В комнате раздалась громкая оплеуха. Пораженный Обломовым в щеку, Тарантьев мгновенно смолк, опустился на стул и в изумлении ворочал вокруг одуревшими глазами.

— Что это? Что это — а? Что это! — бледный, задыхаясь, говорил он, держась за щеку. — Бесчестье? Ты заплатишь мне за это! Сейчас просьбу генерал-губернатору: вы видели?

— Мы ничего не видали! — сказали обе женщины в один голос.

— А! Здесь заговор, здесь разбойничий притон! Шайка мошенников! Грабят, убивают…
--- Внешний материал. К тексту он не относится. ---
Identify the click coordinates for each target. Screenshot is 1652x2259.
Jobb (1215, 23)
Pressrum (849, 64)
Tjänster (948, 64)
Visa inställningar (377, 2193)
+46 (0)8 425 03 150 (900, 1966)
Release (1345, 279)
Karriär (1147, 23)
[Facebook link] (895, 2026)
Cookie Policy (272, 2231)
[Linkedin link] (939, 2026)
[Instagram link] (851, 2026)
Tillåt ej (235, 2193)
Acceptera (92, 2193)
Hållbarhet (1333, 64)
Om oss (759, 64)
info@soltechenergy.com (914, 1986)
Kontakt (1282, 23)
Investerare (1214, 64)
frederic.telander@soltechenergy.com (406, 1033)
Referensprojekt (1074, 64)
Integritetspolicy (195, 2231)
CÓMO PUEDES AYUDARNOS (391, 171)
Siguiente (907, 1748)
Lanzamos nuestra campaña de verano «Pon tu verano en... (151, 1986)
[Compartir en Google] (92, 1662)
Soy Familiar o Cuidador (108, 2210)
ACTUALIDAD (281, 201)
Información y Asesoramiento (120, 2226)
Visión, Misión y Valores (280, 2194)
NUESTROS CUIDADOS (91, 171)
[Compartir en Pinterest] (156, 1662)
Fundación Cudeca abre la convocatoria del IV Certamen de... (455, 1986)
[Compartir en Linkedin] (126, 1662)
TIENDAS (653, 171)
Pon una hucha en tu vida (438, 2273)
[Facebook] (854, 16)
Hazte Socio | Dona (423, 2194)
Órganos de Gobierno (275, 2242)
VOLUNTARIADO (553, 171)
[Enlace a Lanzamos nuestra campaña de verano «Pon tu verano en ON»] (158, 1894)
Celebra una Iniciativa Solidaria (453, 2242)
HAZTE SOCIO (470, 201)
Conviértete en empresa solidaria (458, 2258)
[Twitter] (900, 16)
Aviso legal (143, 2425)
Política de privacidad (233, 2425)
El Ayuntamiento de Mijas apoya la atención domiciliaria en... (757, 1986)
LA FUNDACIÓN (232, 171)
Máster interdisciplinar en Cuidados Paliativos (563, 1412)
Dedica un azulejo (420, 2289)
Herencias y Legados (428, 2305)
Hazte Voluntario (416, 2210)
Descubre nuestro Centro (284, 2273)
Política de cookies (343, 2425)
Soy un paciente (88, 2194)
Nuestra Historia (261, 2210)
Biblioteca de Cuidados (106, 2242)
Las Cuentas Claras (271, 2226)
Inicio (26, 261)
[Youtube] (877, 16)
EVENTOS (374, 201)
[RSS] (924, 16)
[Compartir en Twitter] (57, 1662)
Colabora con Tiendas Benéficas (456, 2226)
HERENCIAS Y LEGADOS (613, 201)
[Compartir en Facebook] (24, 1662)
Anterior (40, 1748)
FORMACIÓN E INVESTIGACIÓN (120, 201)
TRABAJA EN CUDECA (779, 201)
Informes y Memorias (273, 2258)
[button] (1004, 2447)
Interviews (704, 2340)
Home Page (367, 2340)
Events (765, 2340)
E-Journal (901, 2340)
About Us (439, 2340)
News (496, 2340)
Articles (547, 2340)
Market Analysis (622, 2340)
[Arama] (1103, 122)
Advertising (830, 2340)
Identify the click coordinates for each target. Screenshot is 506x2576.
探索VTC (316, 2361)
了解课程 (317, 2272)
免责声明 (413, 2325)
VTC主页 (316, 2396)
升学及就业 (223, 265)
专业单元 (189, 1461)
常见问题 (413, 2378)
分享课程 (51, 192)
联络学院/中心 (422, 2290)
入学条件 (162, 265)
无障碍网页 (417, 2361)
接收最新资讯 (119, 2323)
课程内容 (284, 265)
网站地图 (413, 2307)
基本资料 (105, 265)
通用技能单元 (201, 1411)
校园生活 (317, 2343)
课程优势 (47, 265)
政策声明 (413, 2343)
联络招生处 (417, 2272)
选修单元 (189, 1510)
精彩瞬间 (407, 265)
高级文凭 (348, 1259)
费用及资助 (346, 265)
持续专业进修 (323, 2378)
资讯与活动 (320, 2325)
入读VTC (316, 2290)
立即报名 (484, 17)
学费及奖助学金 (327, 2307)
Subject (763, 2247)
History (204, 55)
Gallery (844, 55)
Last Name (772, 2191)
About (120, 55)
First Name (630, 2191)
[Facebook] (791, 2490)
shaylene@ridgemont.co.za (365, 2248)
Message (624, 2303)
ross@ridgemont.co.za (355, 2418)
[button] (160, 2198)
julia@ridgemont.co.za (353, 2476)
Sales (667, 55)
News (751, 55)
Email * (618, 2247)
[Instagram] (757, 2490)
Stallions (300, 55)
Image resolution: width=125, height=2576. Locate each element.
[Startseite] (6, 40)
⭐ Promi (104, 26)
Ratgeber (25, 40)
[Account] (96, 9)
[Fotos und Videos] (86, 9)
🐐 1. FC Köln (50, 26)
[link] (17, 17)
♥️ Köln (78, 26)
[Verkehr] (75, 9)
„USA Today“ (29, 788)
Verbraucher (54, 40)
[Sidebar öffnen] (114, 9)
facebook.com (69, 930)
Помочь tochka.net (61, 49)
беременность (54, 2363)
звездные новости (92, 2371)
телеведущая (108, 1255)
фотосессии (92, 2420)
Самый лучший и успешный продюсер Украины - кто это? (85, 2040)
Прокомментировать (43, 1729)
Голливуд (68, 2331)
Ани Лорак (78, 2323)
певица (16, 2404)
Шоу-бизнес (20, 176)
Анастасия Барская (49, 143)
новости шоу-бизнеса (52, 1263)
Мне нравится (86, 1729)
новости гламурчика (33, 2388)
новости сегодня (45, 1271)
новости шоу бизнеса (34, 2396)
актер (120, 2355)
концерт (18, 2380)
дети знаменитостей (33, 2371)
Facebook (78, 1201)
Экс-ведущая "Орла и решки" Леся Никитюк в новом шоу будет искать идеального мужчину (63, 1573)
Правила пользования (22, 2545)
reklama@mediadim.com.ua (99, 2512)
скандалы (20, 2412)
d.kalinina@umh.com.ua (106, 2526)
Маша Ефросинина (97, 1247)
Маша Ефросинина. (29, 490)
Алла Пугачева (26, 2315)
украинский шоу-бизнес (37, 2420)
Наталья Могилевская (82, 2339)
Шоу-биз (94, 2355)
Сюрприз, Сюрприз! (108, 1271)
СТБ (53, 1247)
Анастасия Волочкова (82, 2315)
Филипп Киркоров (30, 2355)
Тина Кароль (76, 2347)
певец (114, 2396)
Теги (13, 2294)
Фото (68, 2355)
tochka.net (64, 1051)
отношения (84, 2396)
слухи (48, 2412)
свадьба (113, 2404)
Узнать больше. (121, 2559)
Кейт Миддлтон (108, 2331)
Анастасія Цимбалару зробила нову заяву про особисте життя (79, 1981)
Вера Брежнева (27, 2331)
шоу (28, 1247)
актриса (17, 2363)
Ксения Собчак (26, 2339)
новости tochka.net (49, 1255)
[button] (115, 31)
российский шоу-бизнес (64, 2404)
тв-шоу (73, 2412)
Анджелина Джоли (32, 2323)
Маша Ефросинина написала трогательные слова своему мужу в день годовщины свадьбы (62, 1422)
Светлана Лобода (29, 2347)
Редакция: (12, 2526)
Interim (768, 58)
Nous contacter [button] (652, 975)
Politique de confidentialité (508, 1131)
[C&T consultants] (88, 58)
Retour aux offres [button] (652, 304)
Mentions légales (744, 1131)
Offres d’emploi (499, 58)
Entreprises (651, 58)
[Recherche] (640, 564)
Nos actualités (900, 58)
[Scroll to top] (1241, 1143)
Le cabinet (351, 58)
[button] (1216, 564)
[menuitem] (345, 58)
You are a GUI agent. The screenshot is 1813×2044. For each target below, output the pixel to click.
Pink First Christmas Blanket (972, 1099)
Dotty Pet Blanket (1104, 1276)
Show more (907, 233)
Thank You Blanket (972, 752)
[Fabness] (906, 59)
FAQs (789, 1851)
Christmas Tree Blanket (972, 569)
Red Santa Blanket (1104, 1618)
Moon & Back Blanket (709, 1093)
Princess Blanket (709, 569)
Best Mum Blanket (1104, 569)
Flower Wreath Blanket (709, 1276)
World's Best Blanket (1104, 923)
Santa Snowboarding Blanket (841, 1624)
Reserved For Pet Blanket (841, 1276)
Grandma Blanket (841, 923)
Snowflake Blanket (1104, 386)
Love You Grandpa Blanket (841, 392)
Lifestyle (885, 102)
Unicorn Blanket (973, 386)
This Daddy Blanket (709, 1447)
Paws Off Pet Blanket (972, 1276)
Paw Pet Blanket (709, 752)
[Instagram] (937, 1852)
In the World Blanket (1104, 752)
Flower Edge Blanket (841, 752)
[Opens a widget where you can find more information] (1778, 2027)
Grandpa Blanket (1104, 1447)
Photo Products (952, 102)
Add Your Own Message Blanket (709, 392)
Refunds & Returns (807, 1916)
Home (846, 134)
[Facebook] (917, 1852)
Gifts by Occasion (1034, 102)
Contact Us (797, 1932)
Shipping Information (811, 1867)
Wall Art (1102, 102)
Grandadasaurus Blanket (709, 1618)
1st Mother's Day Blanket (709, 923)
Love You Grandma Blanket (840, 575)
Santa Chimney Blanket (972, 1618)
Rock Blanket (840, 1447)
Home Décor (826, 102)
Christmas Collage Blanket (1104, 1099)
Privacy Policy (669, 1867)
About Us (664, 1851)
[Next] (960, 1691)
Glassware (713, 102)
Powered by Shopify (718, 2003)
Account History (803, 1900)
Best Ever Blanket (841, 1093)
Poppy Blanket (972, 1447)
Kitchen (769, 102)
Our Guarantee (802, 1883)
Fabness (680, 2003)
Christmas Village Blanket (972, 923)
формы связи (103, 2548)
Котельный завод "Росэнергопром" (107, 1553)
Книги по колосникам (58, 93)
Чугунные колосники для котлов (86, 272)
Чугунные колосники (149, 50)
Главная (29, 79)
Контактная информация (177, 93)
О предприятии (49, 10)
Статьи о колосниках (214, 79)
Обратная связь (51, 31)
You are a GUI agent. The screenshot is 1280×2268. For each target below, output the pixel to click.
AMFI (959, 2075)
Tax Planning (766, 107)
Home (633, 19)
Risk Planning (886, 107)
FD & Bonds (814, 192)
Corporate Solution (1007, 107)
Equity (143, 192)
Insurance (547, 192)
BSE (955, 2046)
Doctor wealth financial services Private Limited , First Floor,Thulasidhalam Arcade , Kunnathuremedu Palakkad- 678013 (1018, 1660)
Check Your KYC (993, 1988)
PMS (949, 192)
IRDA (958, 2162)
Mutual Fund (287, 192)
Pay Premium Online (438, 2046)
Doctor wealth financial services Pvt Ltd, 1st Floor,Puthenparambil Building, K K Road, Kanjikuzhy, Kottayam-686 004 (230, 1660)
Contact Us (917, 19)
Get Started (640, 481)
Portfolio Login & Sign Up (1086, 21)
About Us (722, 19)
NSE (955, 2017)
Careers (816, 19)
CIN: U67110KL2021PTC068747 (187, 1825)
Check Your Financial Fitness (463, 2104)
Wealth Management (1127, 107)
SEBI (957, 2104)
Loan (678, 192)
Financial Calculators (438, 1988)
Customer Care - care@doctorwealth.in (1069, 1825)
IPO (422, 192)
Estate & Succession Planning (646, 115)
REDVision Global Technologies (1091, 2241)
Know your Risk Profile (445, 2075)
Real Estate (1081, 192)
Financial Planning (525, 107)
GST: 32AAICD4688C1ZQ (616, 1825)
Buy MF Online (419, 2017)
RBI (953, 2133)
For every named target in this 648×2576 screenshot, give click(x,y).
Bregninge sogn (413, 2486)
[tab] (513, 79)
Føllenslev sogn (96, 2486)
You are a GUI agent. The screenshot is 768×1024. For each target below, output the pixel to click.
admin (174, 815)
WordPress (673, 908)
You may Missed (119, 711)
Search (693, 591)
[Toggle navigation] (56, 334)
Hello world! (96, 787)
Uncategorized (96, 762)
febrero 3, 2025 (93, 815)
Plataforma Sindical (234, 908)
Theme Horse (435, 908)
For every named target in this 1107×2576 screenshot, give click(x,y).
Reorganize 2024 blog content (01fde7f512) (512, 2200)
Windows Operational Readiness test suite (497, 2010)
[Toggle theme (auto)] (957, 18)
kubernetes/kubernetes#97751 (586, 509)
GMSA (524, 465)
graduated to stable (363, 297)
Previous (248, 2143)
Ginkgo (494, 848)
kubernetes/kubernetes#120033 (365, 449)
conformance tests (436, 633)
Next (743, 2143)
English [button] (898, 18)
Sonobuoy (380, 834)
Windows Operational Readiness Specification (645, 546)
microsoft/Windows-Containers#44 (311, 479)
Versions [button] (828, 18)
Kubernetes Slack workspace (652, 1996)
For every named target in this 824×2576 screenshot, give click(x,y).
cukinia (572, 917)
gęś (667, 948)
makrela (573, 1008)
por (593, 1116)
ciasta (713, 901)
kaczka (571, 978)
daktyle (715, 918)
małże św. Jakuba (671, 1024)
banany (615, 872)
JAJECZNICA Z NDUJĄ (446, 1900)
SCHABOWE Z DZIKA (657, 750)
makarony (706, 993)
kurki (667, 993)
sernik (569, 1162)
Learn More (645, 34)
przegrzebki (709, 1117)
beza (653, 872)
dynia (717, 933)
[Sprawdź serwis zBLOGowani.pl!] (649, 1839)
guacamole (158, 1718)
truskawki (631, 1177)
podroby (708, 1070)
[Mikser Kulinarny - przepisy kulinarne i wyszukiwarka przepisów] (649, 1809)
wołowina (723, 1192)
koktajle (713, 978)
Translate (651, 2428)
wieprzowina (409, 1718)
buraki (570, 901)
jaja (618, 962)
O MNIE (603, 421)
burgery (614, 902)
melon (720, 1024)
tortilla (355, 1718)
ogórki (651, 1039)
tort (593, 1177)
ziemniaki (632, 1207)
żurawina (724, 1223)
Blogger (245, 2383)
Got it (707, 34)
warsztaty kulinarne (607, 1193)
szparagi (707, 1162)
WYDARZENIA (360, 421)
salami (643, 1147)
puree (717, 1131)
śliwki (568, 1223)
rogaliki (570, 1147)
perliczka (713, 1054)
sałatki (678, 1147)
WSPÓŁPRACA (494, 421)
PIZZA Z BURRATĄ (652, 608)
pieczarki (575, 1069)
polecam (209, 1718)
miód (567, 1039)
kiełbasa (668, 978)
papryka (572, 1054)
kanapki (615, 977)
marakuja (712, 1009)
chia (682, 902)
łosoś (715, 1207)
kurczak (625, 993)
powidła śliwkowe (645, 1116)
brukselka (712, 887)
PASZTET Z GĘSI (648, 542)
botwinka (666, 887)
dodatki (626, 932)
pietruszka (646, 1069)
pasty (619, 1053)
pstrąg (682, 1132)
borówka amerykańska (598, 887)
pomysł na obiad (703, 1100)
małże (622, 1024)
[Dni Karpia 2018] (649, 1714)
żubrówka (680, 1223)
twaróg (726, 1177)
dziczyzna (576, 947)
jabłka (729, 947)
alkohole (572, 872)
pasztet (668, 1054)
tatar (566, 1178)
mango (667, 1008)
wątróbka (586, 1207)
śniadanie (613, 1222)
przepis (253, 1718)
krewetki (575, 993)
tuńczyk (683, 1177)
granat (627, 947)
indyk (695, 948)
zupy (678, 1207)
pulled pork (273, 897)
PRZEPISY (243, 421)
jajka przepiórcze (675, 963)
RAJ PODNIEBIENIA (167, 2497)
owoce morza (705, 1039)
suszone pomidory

— Вон, мерзавец! — закричал Обломов, бледный, трясясь от ярости. — Сию минуту, чтоб нога твоя здесь не была, или я убью тебя, как собаку!

Он искал глазами палки.

— Батюшки! Разбой! Помогите! — кричал Тарантьев.

— Захар! Выбрось вон этого негодяя, и чтоб он не смел глаз казать сюда! — закричал Обломов.

— Пожалуйте, вот вам бог, а вот двери! — говорил Захар, показывая на образ и на дверь.

— Я не к тебе пришел, я к куме, — вопил Тарантьев.

— Бог с вами! Мне вас не надо, Михей Андреич, — сказала Агафья Матвеевна, — вы к братцу ходили, а не ко мне! Вы мне хуже горькой редьки. Опиваете, объедаете да еще лаетесь.

— А! так-то, кума! Хорошо, вот брат даст вам знать! А ты заплатишь мне за бесчестье! Где моя шляпа? Черт с вами! Разбойники, душегубцы! — кричал он, идучи по двору. — Заплатишь мне за бесчестье!

Собака скакала на цепи и заливалась лаем.

После этого Тарантьев и Обломов не видались более.


VIII

Штольц не приезжал несколько лет в Петербург. Он однажды только заглянул на короткое время в имение Ольги и в Обломовку. Илья Ильич получил от него письмо, в котором Андрей уговаривал его самого ехать в деревню и взять в свои руки приведенное в порядок имение, а сам с Ольгой Сергеевной уезжал на южный берег Крыма, для двух целей: по делам своим в Одессе и для здоровья жены, расстроенного после родов.

Они поселились в тихом уголке, на морском берегу. Скромен и невелик был их дом. Внутреннее устройство его имело также свой стиль, как наружная архитектура, как все убранство носило печать мысли и личного вкуса хозяев. Много сами они привезли с собой всякого добра, много присылали им из России и из-за границы тюков, чемоданов, возов.

Любитель комфорта, может быть, пожал бы плечами, взглянув на всю наружную разнорядицу мебели, ветхих картин, статуй с отломанными руками и ногами, иногда плохих, но дорогих по воспоминанию гравюр, мелочей. Разве глаза знатока загорелись бы не раз огнем жадности при взгляде на ту или другую картину, на какую-нибудь пожелтевшую от времени книгу, на старый фарфор или камни и монеты.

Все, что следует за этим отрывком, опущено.